After September 11th: The Right Decision for Me
posted by: Aimee
I am beginning to think Amber has it out for me. First, I get the big night of the DNC, and then I look at the Mile High Mamas writing assignments for this month, and I have September 11th. Not that I mind writing about these big days, it’s just HARD. Because they bring out such strong emotions. And for 9-11, I am definitely going to skip the politics aspect – but I do want to remember all the families hurt by the atrocious events of that day. I hope you are finding some semblance of peace these seven years later.
For the rest of us not directly touched, if you have not already seen it, I highly recommend the documentary 9/11 by Jules and Gedeon Naudet, an even-keeled yet admittedly hard to watch film that has the only footage from inside the towers that day. My point being: We must never forget.
For myself personally, 2000 was a turning point in my life. Prior to that, I never thought I wanted children. At all. I mean, I always *liked* children, they’re cute and all, but didn’t think it was something that was I would ever do. My husband Bryan was right there with me. Around 2000, something in us changed. We started thinking about it. I have no idea why. But after a year of vaguely thinking about it, in 2001, we got determinedly serious about it. Oh, we still weren’t altogether ready or anything! We still were in the talking stages! But we were very close to flip-flopping on a life’s worth of convincing my mother she would never have grandchildren.
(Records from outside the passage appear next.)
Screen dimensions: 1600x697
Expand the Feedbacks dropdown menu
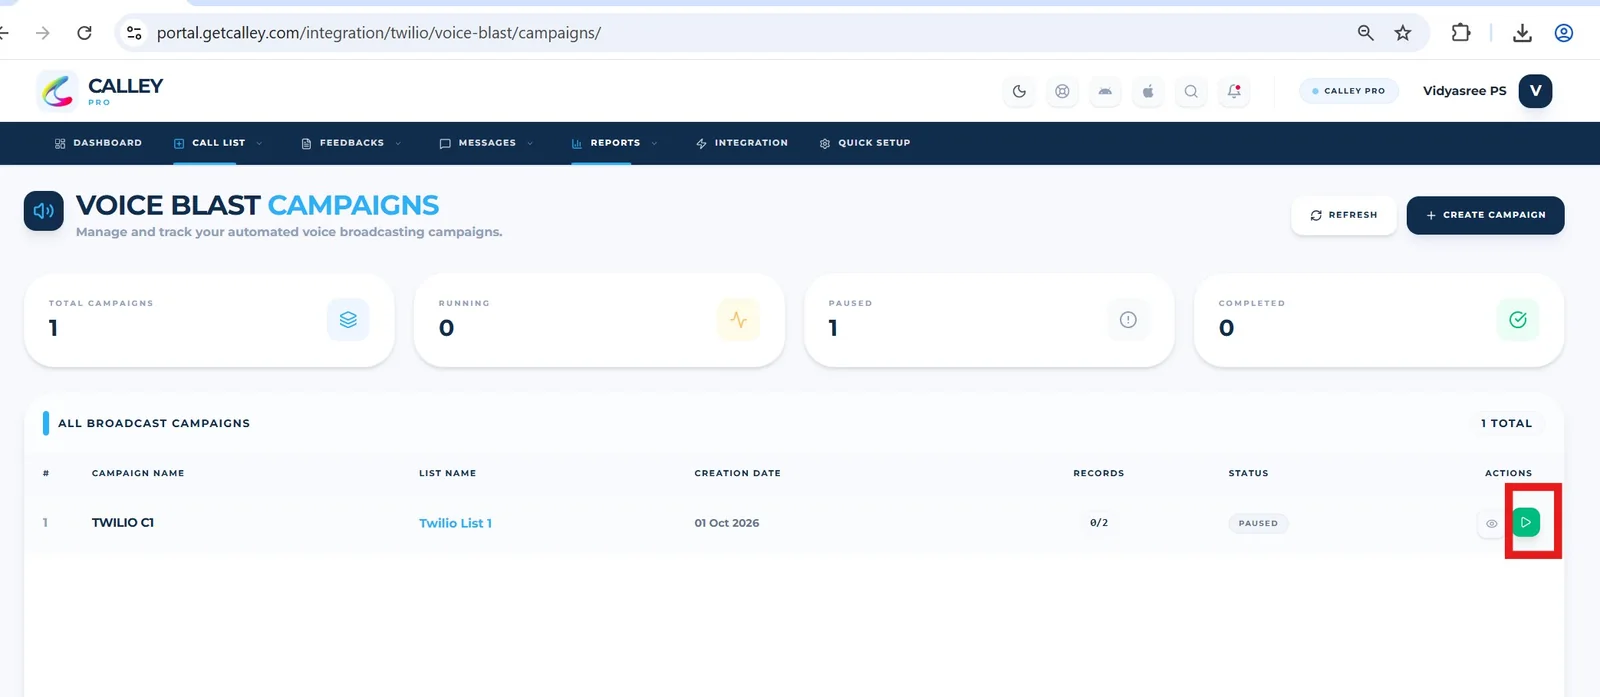coord(351,143)
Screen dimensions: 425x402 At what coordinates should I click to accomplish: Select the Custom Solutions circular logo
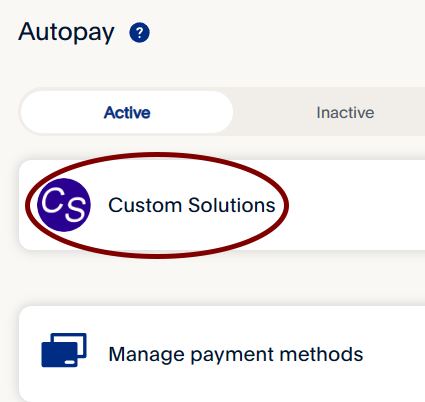[64, 205]
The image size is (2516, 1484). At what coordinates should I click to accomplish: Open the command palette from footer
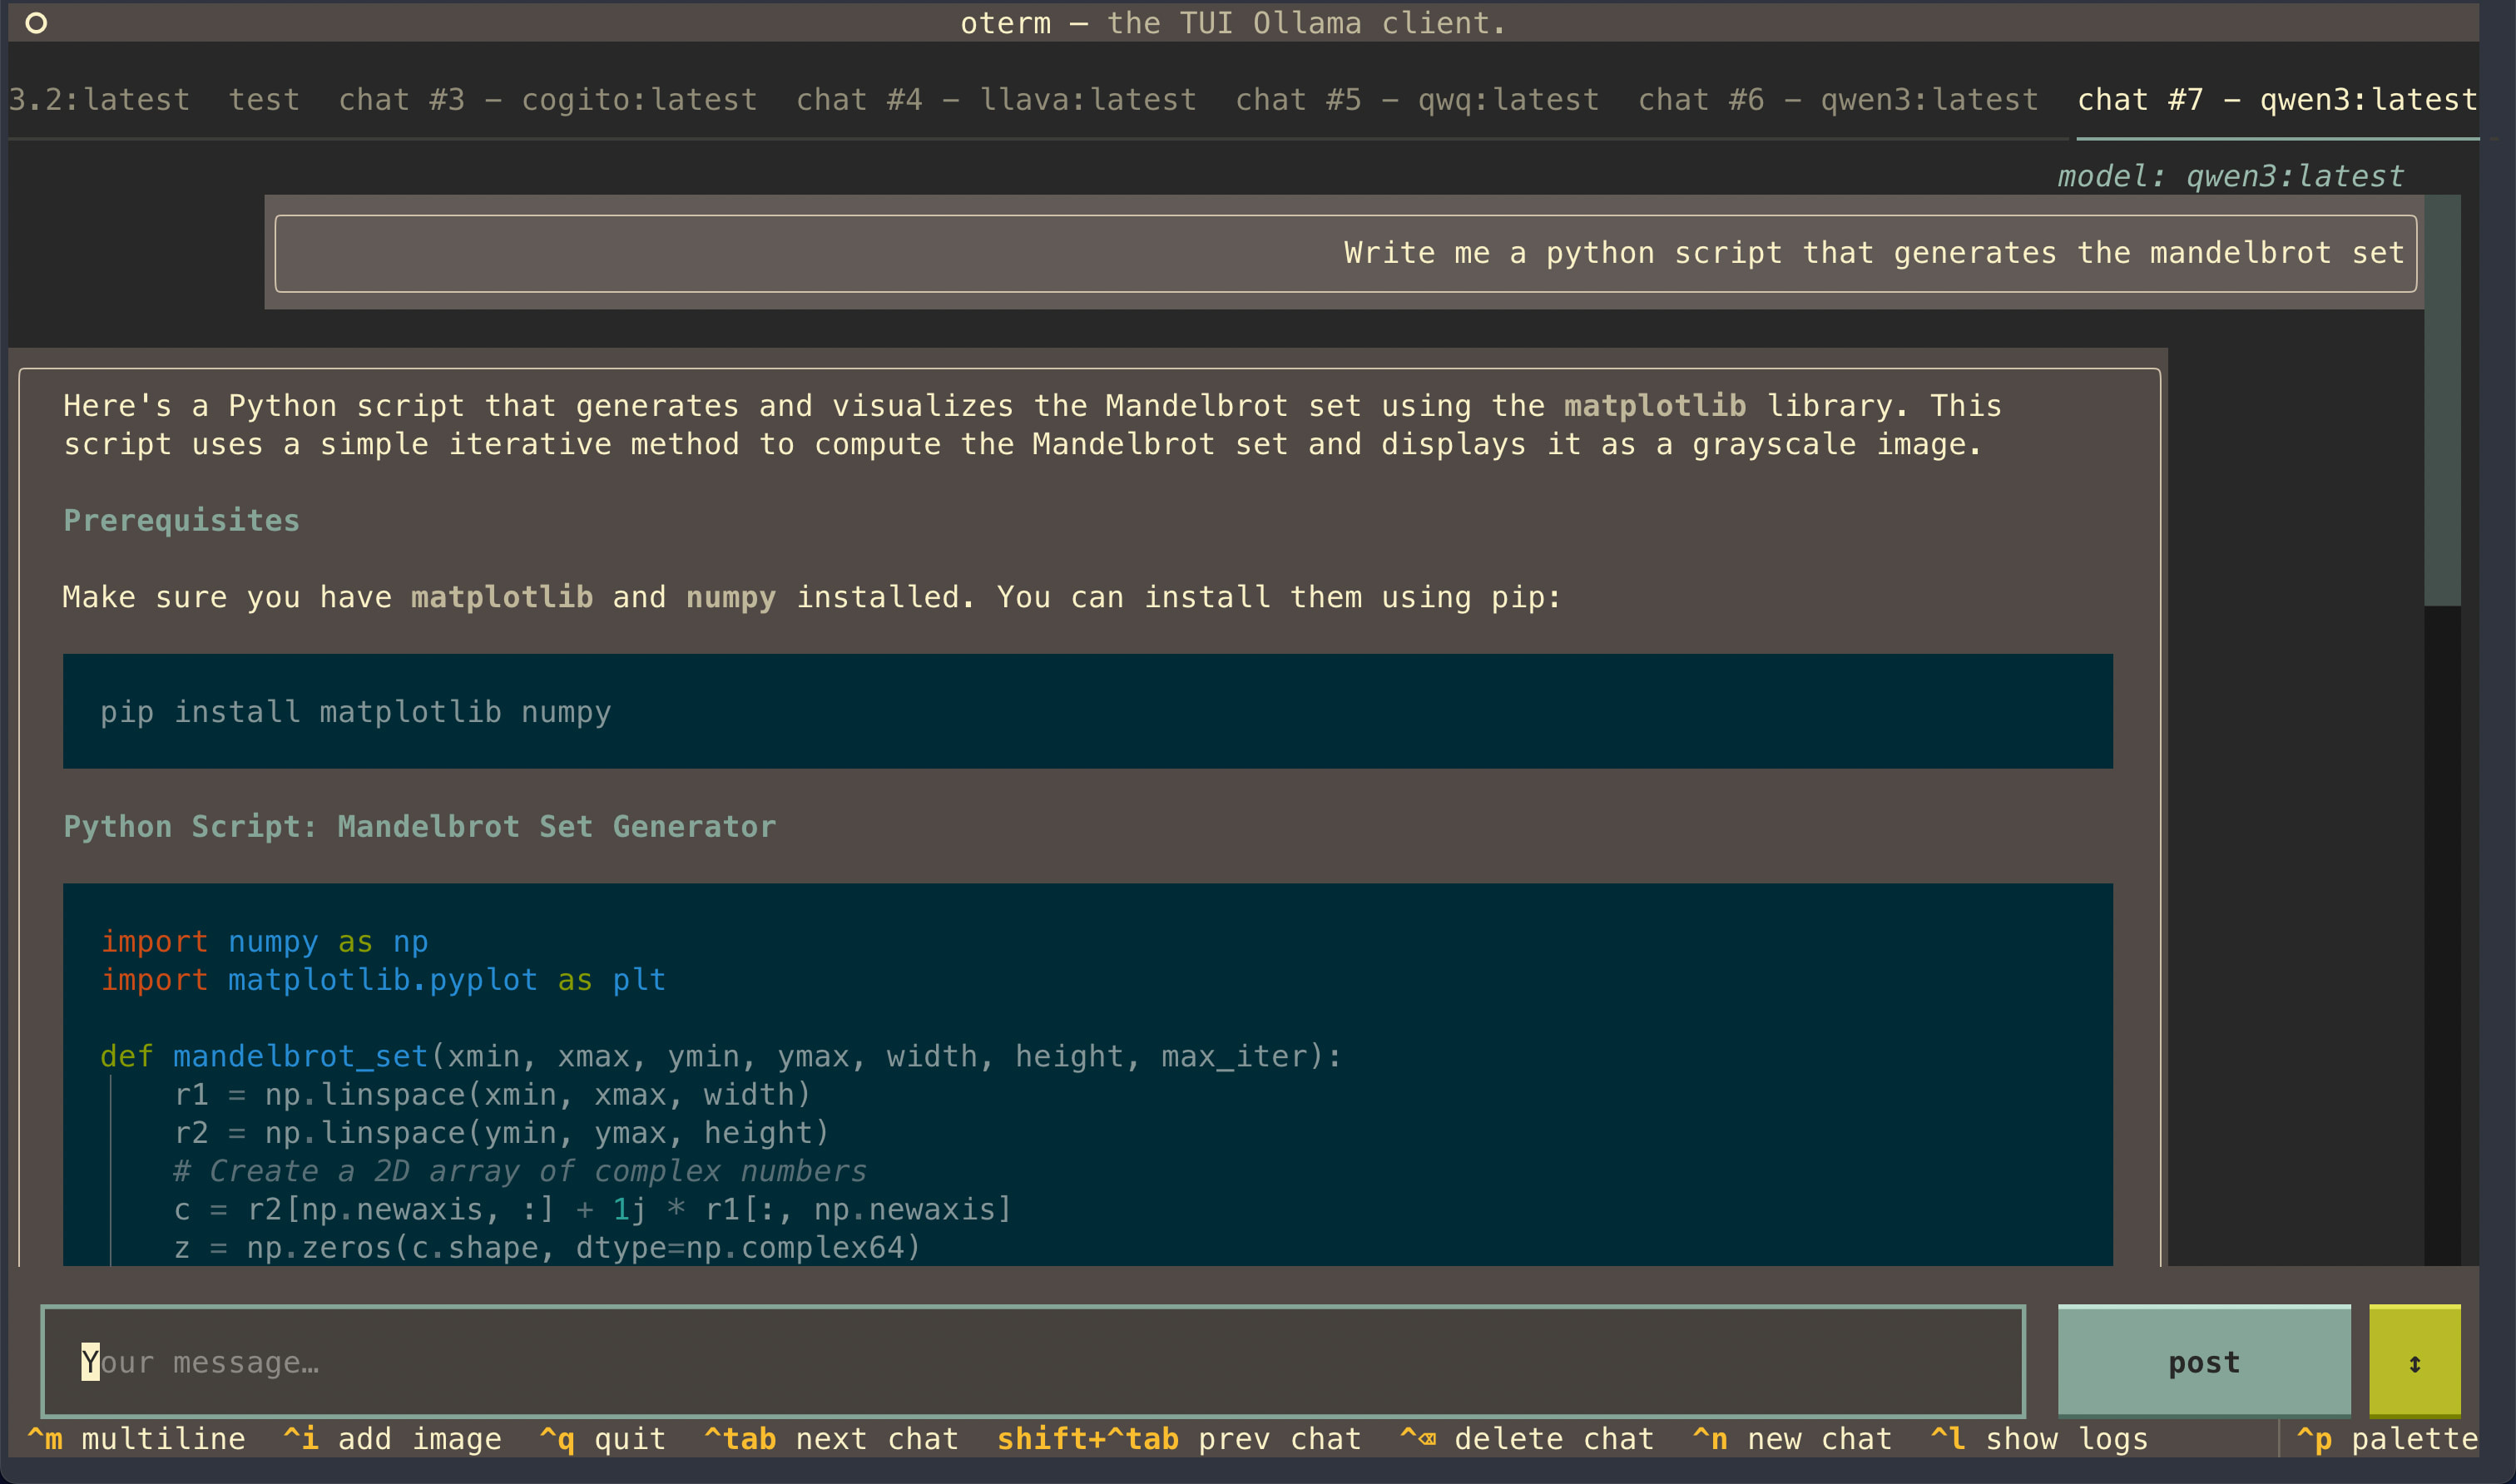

And then September 11 happened.
It was like all the air was sucked out my lungs. Did I want to bring a child into this? Was it even fair of me to think about?
In retrospect, that line of thinking almost seems silly, since – while many things have changed, most things have not. And even if they did, just think of what I would have missed by giving in to fear. Think of the wonderful little boy I would never have known. And maybe, just maybe, that little boy can help make things better for his generation. Who knows. Either way, I know he is making things really great (with a dash of infuriating sometimes) for his father and me.
Yes, we definitely made the right decision.